[PROBLEM REQUIREMENTS]: Copy every row below word for word, with no changes.

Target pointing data
* * * * *
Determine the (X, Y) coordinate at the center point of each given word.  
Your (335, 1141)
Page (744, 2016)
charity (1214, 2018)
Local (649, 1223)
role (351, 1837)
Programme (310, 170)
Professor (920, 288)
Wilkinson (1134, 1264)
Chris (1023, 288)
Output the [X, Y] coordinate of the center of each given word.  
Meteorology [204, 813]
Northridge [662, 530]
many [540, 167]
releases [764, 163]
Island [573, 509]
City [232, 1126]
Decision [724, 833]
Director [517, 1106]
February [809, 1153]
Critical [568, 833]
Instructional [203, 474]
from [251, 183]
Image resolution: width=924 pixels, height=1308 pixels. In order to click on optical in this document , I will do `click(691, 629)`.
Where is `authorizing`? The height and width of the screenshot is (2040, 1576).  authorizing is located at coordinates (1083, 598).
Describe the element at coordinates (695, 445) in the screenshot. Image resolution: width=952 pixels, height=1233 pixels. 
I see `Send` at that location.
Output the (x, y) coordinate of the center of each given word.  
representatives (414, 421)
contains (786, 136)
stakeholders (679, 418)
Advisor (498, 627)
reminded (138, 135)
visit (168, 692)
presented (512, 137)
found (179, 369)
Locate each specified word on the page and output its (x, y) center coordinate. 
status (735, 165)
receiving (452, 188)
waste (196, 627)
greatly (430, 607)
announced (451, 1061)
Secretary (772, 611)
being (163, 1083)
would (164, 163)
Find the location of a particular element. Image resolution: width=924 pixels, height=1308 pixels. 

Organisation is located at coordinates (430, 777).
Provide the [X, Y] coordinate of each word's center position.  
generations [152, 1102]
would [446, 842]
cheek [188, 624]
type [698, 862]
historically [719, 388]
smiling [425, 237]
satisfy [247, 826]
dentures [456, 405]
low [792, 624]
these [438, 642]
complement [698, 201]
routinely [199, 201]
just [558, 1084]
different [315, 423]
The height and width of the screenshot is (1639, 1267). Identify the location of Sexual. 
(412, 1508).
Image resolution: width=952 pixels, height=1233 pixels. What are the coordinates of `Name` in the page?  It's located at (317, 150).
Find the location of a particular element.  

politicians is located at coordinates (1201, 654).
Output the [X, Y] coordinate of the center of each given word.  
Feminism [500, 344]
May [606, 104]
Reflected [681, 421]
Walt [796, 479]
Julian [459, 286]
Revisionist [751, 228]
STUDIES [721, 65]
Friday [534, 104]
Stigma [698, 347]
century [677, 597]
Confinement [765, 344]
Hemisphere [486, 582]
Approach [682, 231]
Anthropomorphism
* * * * *
[WORKED SOLUTION]:
Determine the (X, Y) coordinate at the center point of each given word.  
Your (335, 1141)
Page (744, 2016)
charity (1214, 2018)
Local (649, 1223)
role (351, 1837)
Programme (310, 170)
Professor (920, 288)
Wilkinson (1134, 1264)
Chris (1023, 288)
Output the [X, Y] coordinate of the center of each given word.  
Meteorology [204, 813]
Northridge [662, 530]
many [540, 167]
releases [764, 163]
Island [573, 509]
City [232, 1126]
Decision [724, 833]
Director [517, 1106]
February [809, 1153]
Critical [568, 833]
Instructional [203, 474]
from [251, 183]
Image resolution: width=924 pixels, height=1308 pixels. In order to click on optical in this document , I will do `click(691, 629)`.
Where is `authorizing`? The height and width of the screenshot is (2040, 1576).  authorizing is located at coordinates (1083, 598).
Describe the element at coordinates (695, 445) in the screenshot. Image resolution: width=952 pixels, height=1233 pixels. 
I see `Send` at that location.
Output the (x, y) coordinate of the center of each given word.  
representatives (414, 421)
contains (786, 136)
stakeholders (679, 418)
Advisor (498, 627)
reminded (138, 135)
visit (168, 692)
presented (512, 137)
found (179, 369)
Locate each specified word on the page and output its (x, y) center coordinate. 
status (735, 165)
receiving (452, 188)
waste (196, 627)
greatly (430, 607)
announced (451, 1061)
Secretary (772, 611)
being (163, 1083)
would (164, 163)
Find the location of a particular element. Image resolution: width=924 pixels, height=1308 pixels. 

Organisation is located at coordinates (430, 777).
Provide the [X, Y] coordinate of each word's center position.  
generations [152, 1102]
would [446, 842]
cheek [188, 624]
type [698, 862]
historically [719, 388]
smiling [425, 237]
satisfy [247, 826]
dentures [456, 405]
low [792, 624]
these [438, 642]
complement [698, 201]
routinely [199, 201]
just [558, 1084]
different [315, 423]
The height and width of the screenshot is (1639, 1267). Identify the location of Sexual. 
(412, 1508).
Image resolution: width=952 pixels, height=1233 pixels. What are the coordinates of `Name` in the page?  It's located at (317, 150).
Find the location of a particular element.  

politicians is located at coordinates (1201, 654).
Output the [X, Y] coordinate of the center of each given word.  
Feminism [500, 344]
May [606, 104]
Reflected [681, 421]
Walt [796, 479]
Julian [459, 286]
Revisionist [751, 228]
STUDIES [721, 65]
Friday [534, 104]
Stigma [698, 347]
century [677, 597]
Confinement [765, 344]
Hemisphere [486, 582]
Approach [682, 231]
Anthropomorphism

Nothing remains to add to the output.